Members of the Bridges of Love project together with friends of Cuba in the United States in Miami, Jan. 30. Photo: Prensa Latina
On Sunday, Jan. 30, Miami Cuban-Americans and their supporters gathered at City Hall to caravan with bikes and cars to a rally at the statue of Cuba’s national hero, José Martí. Nearly two years since the election-campaign-filled months of 2020, throughout all of 2021 and now into 2022, these Miami actions have birthed a caravan movement across the U.S. and internationally on the last Sunday of the month – including in the streets of Cuba.
This international outpouring of solidarity with the Cuban Revolution and its right to sovereignty and self-determination was especially noteworthy, as Feb. 7 marks 60 years since the effective date of President John F. Kennedy’s Proclamation 3447, prohibiting “the importation into the United States of all goods of Cuban origin and all goods imported from or through Cuba.”
Also 60 years ago, on Jan. 31, 1962, under U.S. pressure, the Organization of American States expelled Cuba. Only Mexico withstood the U.S. demand to isolate the revolution. How the situation has changed in 60 years!
In the U.S., caravans kicked off the new year in Miami, New York City, Minneapolis, Las Vegas, Albuquerque, Tempe/Phoenix, Portland, Seattle and Los Angeles.
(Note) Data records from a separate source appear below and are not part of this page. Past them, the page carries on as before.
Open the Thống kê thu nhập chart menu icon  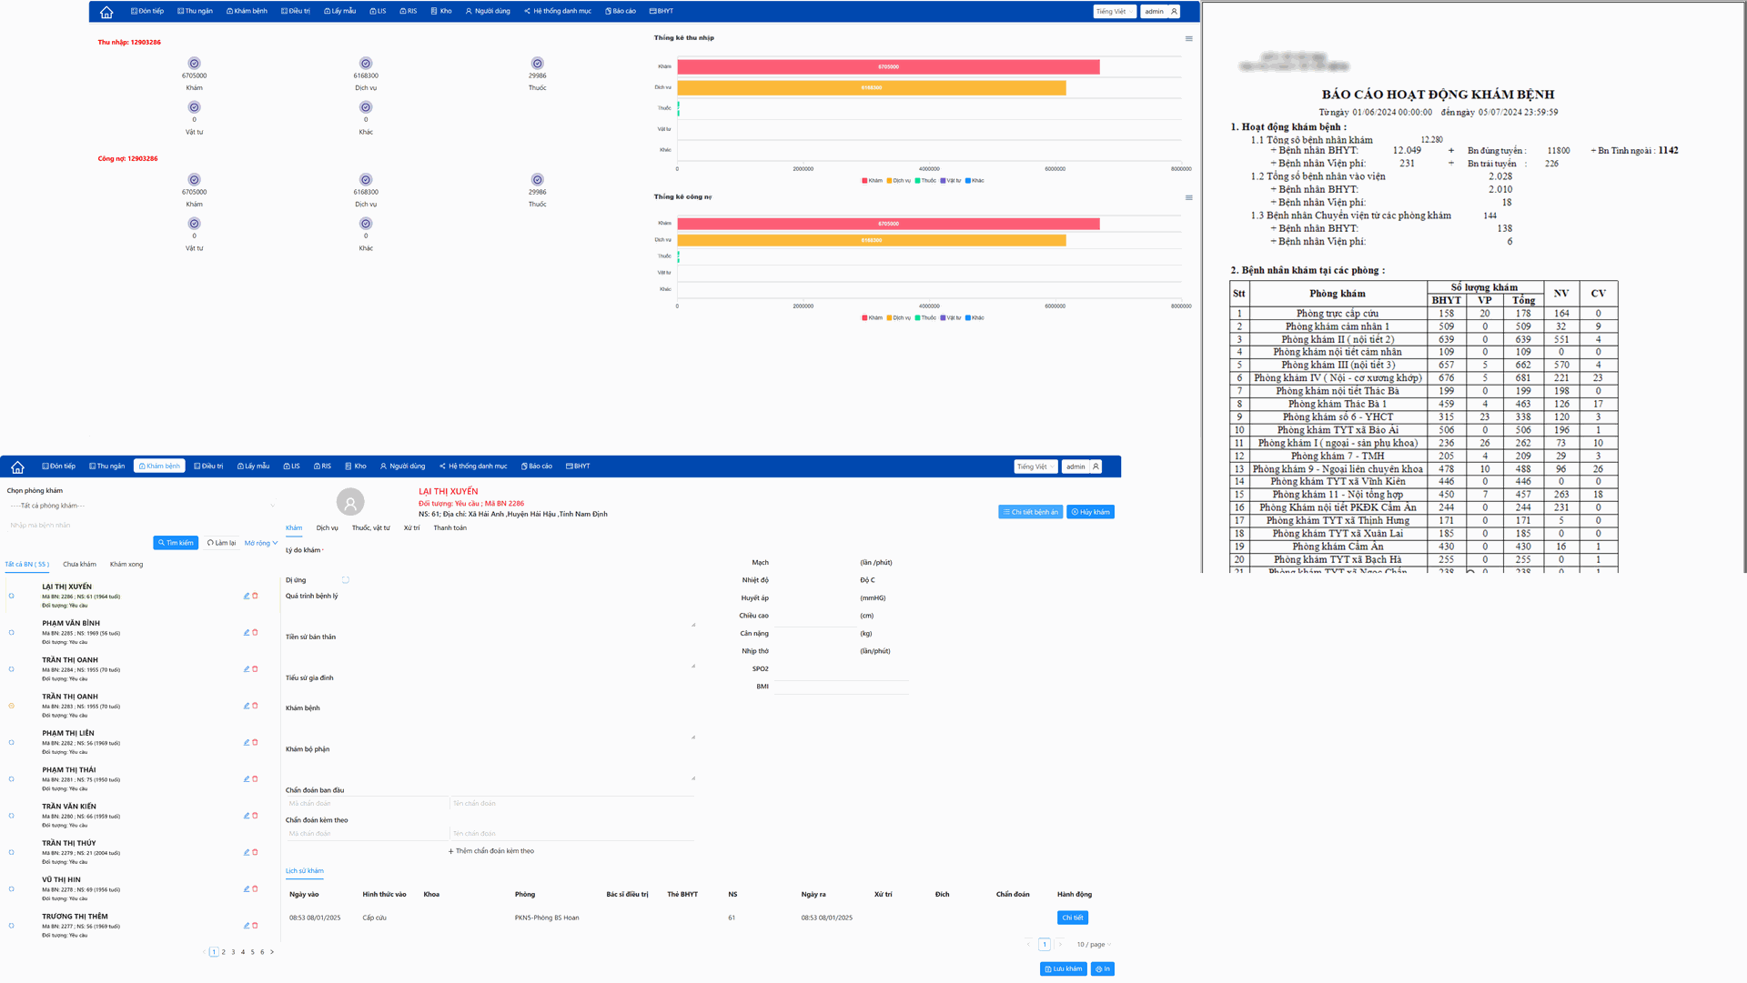1188,38
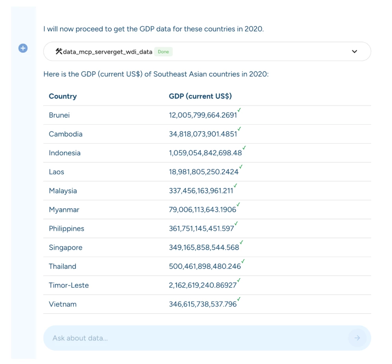
Task: Expand the tool call details chevron
Action: coord(355,51)
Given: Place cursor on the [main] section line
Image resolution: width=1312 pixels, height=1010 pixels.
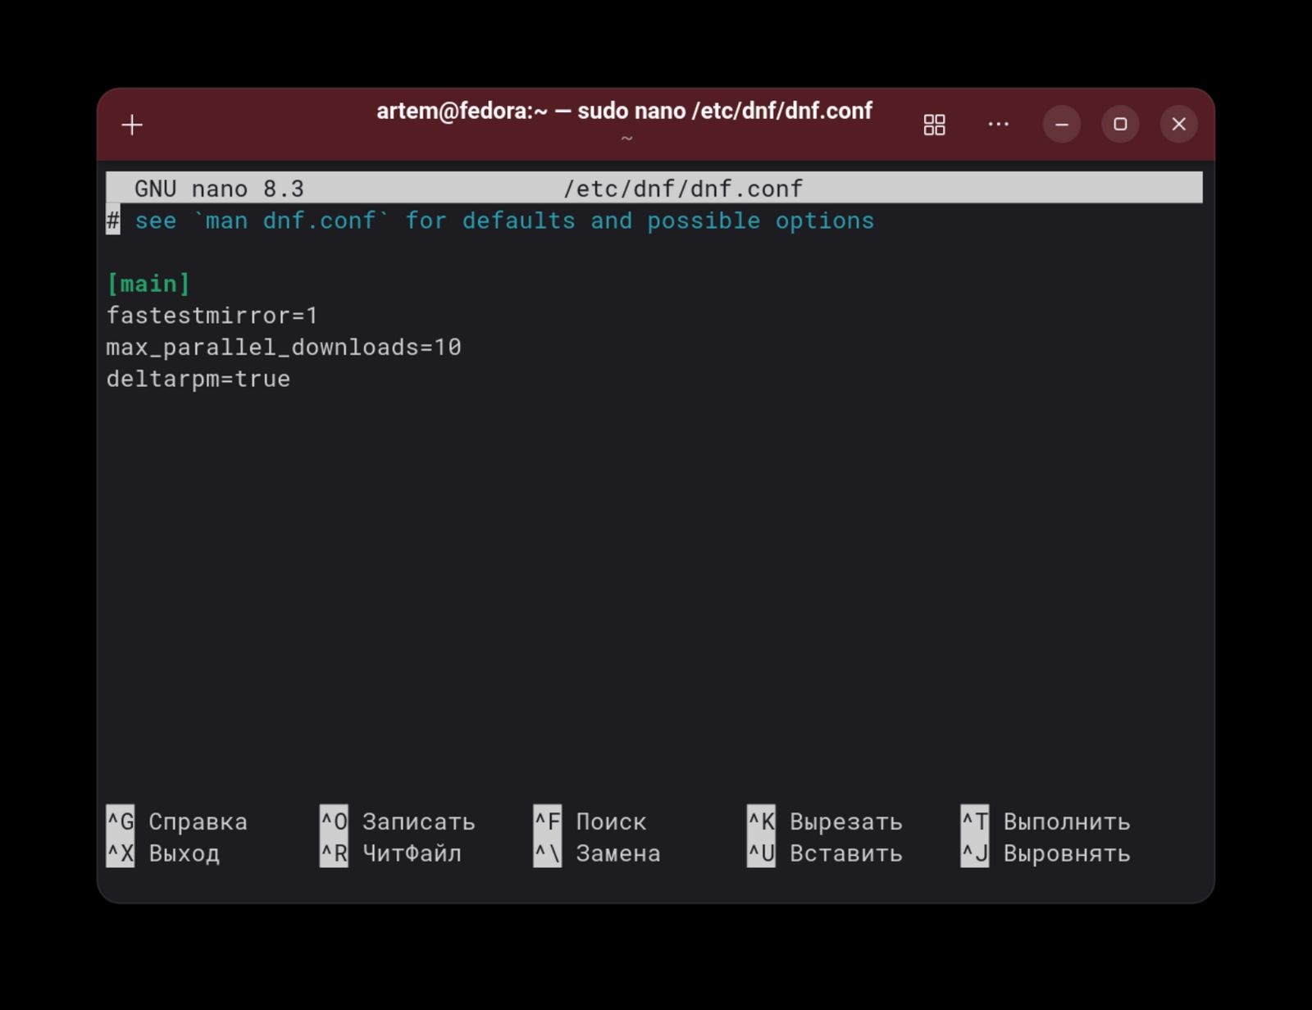Looking at the screenshot, I should pyautogui.click(x=148, y=284).
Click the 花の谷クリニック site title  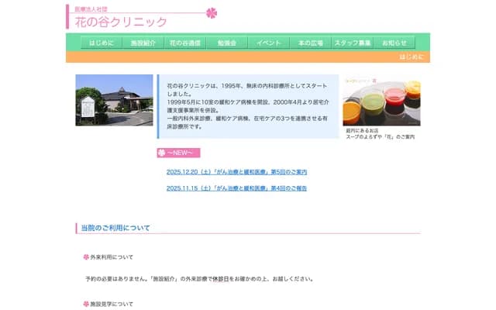click(x=120, y=22)
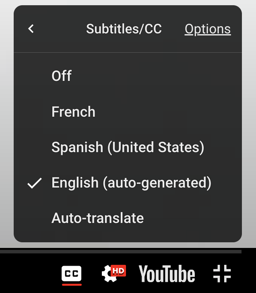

Cars and – where temperatures permitted – bikes took to the streets. Outreach tables, pickets and educational online programs informed public gatherings about the U.S. economic, commercial and financial blockade of Cuba.
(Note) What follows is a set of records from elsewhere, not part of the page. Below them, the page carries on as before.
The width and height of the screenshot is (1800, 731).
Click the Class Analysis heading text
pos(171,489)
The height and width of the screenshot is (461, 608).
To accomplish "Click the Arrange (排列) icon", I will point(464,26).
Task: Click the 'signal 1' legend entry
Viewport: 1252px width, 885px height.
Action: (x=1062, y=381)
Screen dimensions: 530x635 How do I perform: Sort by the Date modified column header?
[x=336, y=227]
In Miami, large posters displayed Cuban-American demands to undo some of the most painful of the 243 new economic blows imposed under Donald Trump and now continued and even expanded by President Joe Biden: reopen the U.S. Embassy in Havana; reunify families; restore direct flights from U.S. airports to provincial Cuban airports; and restore remittances, the right to travel and cultural-scientific cooperation between the two countries.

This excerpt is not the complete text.